[Stored data entries]
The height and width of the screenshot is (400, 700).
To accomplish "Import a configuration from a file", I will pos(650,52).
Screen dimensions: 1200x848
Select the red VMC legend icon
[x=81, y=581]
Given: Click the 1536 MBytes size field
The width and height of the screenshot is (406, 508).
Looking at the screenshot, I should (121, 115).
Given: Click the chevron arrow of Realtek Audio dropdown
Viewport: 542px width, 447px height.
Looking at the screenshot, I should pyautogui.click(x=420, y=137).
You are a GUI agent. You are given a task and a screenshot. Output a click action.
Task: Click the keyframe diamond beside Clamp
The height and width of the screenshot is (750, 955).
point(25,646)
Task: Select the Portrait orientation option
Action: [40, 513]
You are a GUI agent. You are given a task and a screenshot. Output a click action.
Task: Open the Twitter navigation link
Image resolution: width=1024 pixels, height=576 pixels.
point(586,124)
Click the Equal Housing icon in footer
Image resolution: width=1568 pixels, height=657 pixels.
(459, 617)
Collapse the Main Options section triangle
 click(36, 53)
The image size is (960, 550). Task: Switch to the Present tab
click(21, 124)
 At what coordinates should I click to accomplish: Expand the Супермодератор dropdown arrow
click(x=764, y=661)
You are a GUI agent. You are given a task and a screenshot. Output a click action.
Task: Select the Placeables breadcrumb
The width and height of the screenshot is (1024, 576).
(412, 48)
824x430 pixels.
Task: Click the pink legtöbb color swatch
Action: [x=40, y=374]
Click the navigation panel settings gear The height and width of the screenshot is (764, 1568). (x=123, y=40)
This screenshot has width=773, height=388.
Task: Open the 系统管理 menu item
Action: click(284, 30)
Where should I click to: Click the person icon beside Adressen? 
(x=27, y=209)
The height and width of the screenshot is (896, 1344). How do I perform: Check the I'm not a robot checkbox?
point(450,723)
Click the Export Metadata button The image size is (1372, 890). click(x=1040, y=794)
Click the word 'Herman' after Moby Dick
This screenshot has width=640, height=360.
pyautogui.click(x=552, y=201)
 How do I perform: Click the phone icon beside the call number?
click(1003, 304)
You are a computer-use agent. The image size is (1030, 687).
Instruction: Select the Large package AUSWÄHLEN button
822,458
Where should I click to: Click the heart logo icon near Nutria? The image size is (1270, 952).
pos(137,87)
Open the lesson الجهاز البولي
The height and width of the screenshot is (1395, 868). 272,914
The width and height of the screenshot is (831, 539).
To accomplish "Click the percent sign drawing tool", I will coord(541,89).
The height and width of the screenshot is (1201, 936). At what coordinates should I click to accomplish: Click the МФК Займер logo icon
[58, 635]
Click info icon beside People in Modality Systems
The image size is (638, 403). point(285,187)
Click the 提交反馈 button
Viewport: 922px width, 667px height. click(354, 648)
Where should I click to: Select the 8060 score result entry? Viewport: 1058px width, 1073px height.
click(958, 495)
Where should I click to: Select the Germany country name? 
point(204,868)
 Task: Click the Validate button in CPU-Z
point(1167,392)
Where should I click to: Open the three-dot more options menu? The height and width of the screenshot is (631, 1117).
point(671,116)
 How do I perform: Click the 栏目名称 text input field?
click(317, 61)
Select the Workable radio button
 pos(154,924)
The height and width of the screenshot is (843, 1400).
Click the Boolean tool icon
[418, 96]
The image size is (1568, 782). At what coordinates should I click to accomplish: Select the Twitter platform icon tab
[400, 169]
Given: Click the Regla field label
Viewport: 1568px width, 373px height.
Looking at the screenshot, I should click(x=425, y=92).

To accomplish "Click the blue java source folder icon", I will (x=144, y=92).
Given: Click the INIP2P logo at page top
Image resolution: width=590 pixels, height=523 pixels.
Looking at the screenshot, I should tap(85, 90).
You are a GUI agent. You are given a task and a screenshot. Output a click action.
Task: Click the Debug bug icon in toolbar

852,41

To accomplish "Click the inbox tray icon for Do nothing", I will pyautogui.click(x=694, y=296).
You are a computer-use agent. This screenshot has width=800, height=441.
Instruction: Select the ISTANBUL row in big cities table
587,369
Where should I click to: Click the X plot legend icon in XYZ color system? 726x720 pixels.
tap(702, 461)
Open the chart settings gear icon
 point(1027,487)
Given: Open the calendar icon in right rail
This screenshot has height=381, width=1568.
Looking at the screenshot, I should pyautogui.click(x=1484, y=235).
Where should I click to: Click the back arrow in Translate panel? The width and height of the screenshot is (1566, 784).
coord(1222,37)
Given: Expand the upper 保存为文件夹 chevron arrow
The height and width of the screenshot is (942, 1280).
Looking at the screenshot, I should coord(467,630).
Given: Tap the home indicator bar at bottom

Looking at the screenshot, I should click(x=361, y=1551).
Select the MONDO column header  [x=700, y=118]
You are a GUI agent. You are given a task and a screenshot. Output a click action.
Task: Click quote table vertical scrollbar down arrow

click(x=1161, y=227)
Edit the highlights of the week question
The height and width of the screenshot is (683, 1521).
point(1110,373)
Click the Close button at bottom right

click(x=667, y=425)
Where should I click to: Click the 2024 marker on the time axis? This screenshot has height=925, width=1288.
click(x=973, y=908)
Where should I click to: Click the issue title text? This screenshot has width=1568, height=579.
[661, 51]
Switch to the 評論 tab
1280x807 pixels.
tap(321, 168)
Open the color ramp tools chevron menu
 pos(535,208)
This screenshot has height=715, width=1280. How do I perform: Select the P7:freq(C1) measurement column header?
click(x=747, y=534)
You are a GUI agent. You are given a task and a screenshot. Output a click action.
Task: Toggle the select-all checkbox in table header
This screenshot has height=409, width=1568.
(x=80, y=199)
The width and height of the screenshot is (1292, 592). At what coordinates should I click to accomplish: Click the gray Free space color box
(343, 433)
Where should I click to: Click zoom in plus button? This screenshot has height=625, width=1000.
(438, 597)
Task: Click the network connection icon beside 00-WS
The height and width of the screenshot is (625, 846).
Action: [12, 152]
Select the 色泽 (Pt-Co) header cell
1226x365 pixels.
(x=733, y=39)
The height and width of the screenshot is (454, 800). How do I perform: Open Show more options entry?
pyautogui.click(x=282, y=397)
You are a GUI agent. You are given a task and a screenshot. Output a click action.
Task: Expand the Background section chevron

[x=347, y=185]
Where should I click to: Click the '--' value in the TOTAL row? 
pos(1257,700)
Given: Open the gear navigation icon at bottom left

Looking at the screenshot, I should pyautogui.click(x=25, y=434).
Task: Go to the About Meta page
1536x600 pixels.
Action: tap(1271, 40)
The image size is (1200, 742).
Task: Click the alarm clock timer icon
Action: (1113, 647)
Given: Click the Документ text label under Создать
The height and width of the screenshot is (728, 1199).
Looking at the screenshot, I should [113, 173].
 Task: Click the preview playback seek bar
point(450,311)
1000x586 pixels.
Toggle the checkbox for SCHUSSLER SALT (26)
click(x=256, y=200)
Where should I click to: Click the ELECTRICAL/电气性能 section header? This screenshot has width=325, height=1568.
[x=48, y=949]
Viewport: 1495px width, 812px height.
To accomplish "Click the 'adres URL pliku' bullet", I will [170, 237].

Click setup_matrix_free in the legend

● Brief:
Only a number is wanted here: the count of lines above that contain the word "computer".

● Written reply:
2